____ The data

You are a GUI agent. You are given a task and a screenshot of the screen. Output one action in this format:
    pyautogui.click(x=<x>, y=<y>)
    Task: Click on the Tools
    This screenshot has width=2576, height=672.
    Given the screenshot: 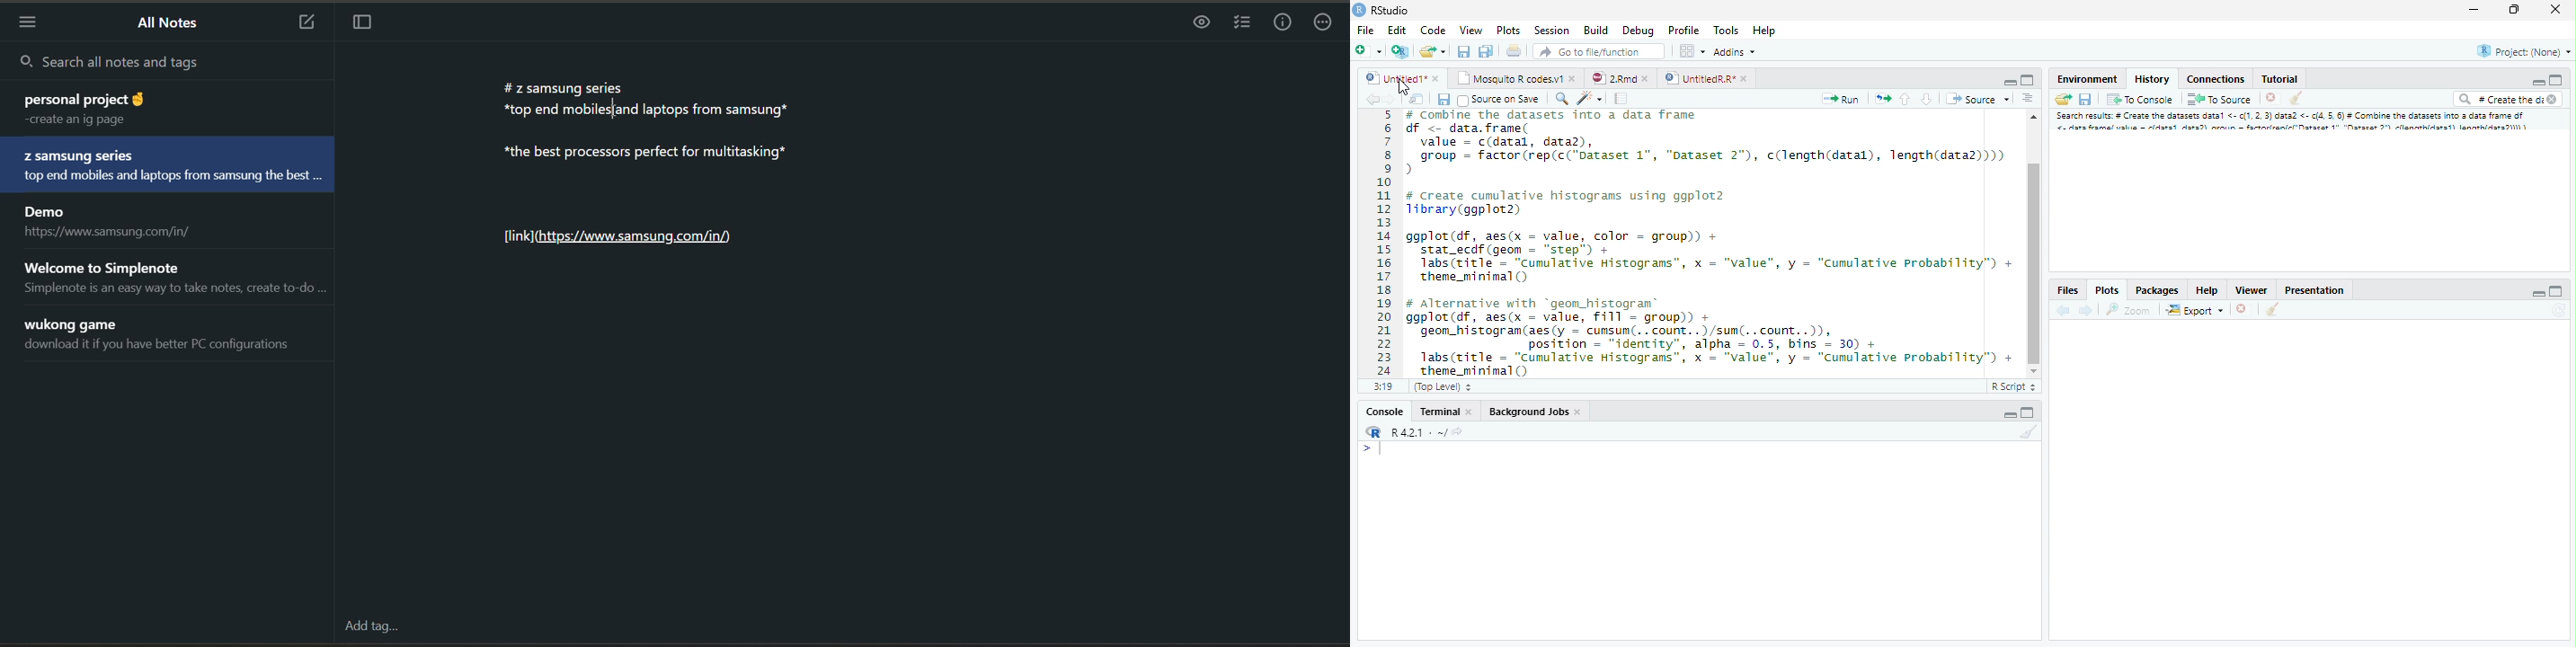 What is the action you would take?
    pyautogui.click(x=1728, y=31)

________

The exercise: Reproduce word for word every line from the beginning of the items up to and including the line that contains "This screenshot has".

Full solution:
You are a GUI agent. You are given a task and a screenshot of the screen. Output one action in this format:
    pyautogui.click(x=<x>, y=<y>)
    Task: Click on the Tools
    This screenshot has width=2576, height=672.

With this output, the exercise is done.